La vie économique nationale est parfois riches en histoires et enseignements qui en disent long sur le malaise de nos opérateurs.

L’histoire devant laquelle on se trouve aujourd’hui, aurait fait un grand film hitchcockien, si seulement quelqu’un la porte à l’oreille d’un scénariste.

Elle commence en 2013, lorsque  L’établissement public de gestion des pompes funèbres et des cimetières (EGPFC, relevant de la Wilaya) décide d’installer des caméras de surveillance au niveau du cimetière El Alia d’Alger.

Un appel d’offres en ce sens est lancé dans les quotidiens EL CHAAB et HORIZONS du 31/12/2013. Le processus d’attribution va trainer, trainer, trainer….
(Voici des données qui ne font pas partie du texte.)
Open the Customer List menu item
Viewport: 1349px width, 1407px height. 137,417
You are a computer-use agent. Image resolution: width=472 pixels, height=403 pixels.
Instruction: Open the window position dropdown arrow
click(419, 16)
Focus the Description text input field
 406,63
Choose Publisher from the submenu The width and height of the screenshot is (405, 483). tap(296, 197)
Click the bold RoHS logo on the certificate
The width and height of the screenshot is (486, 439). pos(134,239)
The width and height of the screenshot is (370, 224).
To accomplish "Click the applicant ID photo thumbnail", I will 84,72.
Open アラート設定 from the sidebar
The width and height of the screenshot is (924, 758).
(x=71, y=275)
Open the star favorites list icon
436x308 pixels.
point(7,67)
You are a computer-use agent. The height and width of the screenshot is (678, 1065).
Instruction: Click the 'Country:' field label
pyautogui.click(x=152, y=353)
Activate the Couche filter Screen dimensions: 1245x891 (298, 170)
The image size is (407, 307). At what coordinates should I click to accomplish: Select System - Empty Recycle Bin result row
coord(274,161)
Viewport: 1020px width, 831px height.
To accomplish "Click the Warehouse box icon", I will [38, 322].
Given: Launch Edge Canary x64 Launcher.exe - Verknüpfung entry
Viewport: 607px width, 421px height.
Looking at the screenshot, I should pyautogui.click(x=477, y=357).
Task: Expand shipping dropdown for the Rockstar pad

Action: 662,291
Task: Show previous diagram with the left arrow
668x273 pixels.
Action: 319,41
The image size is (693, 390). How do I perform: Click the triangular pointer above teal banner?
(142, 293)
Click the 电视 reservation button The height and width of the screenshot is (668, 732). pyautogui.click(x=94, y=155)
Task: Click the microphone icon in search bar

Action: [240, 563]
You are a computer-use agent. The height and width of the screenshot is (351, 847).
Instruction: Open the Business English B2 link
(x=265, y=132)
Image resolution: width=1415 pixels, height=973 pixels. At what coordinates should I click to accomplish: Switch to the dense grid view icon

Le 11 janvier 2017, l EGPFC annonce que l’attribution provisoire portant sur cet appel d’offres est tout simplement annulée.

Le dossier va trainer encore quelques mois.Un nouveau appel d’offres est lancé le 20 novembre 2017, pour se voire déclaré infructueux en date du 2 janvier 2018.

La semaine dernière, un autre appel d’offres est lancé pour l’acquisition de ces fameuses caméras.

Dieu seul est capable de savoir quand est-ce que les caméras de surveillance seront enfin installées au cimetière El Alia.